━━━━━ SOURCE DATA

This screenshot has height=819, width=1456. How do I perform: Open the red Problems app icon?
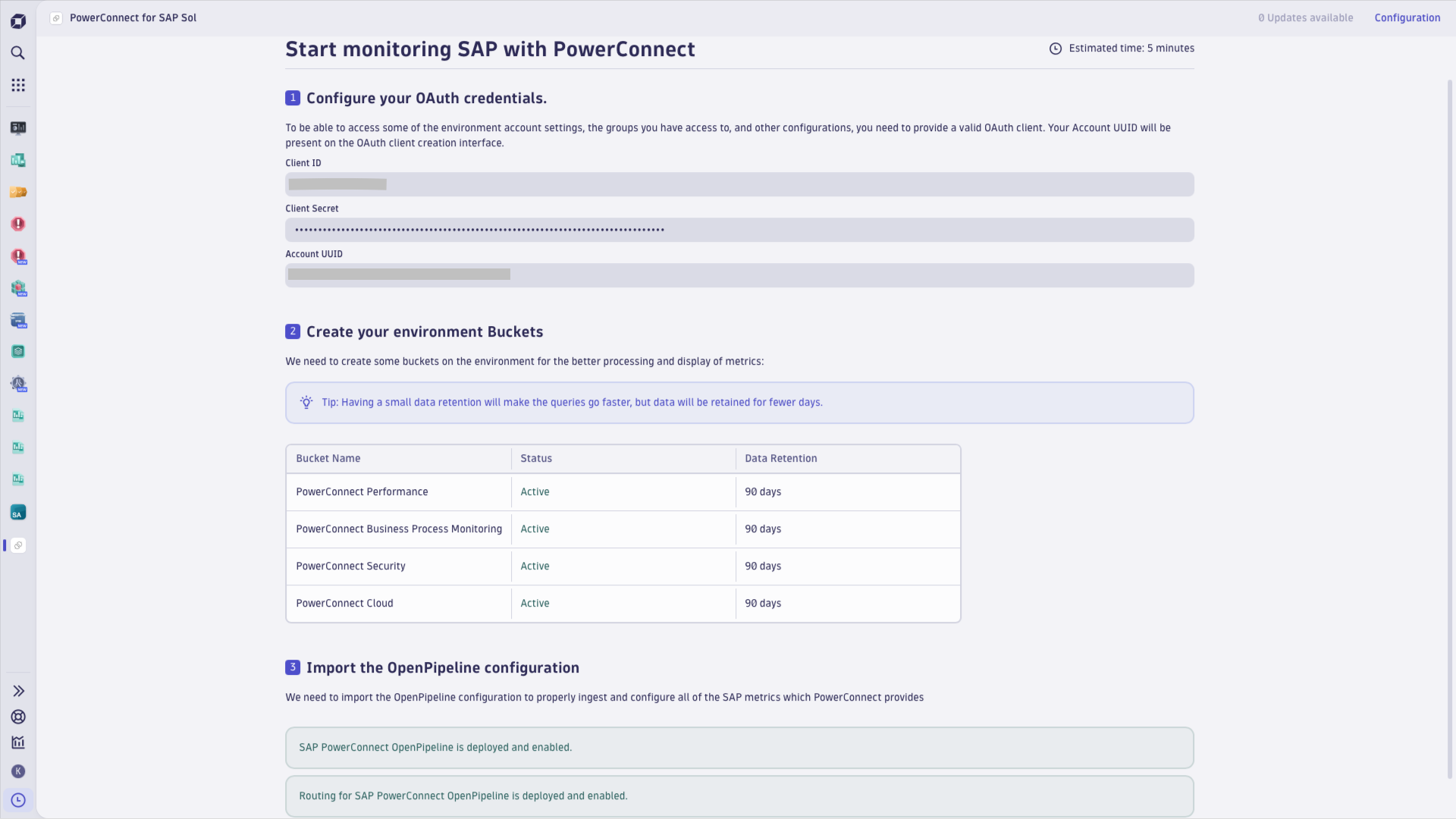(18, 224)
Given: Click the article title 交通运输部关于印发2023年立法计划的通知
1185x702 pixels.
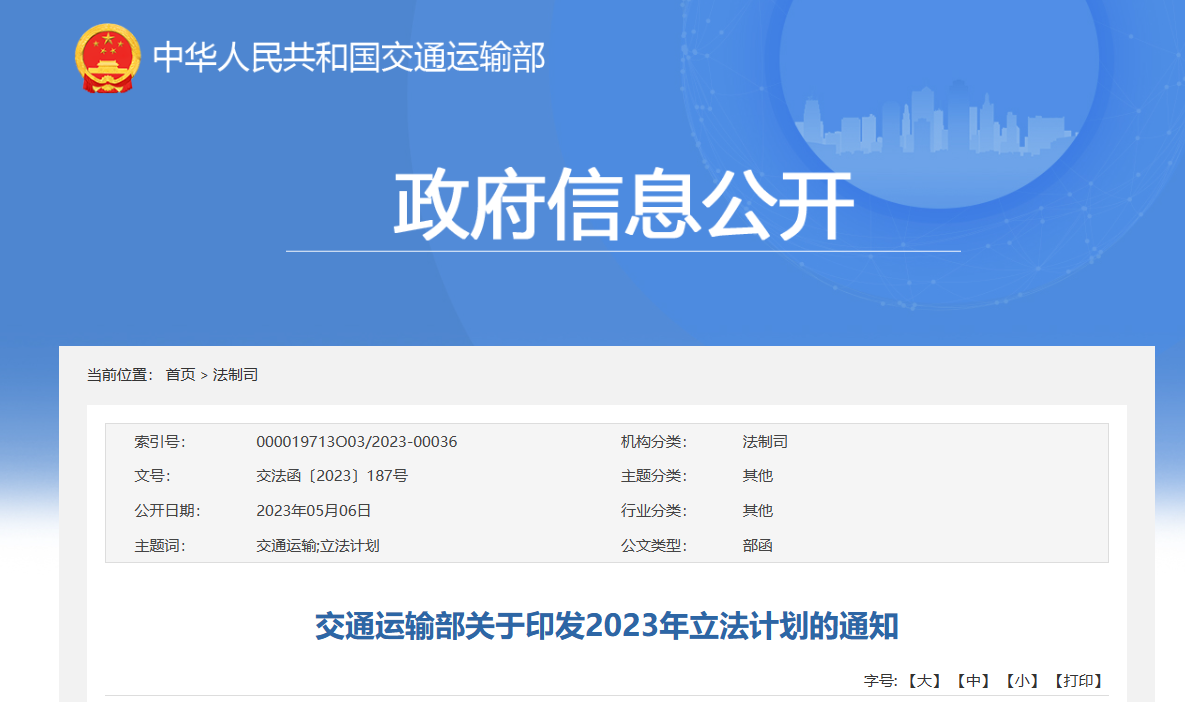Looking at the screenshot, I should tap(606, 627).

━━━━━━━━━━

YOUR TASK. Put each line of the entries above into a JSON list of strings, one string per line, with blank lines left out. Leave the pictures out.

OUTPUT OF THE EXERCISE.
[
  "This screenshot has height=819, width=1456. How do I perform: Open the red Problems app icon?",
  "(18, 224)",
  "Given: Click the article title 交通运输部关于印发2023年立法计划的通知",
  "1185x702 pixels.",
  "Looking at the screenshot, I should tap(606, 627)."
]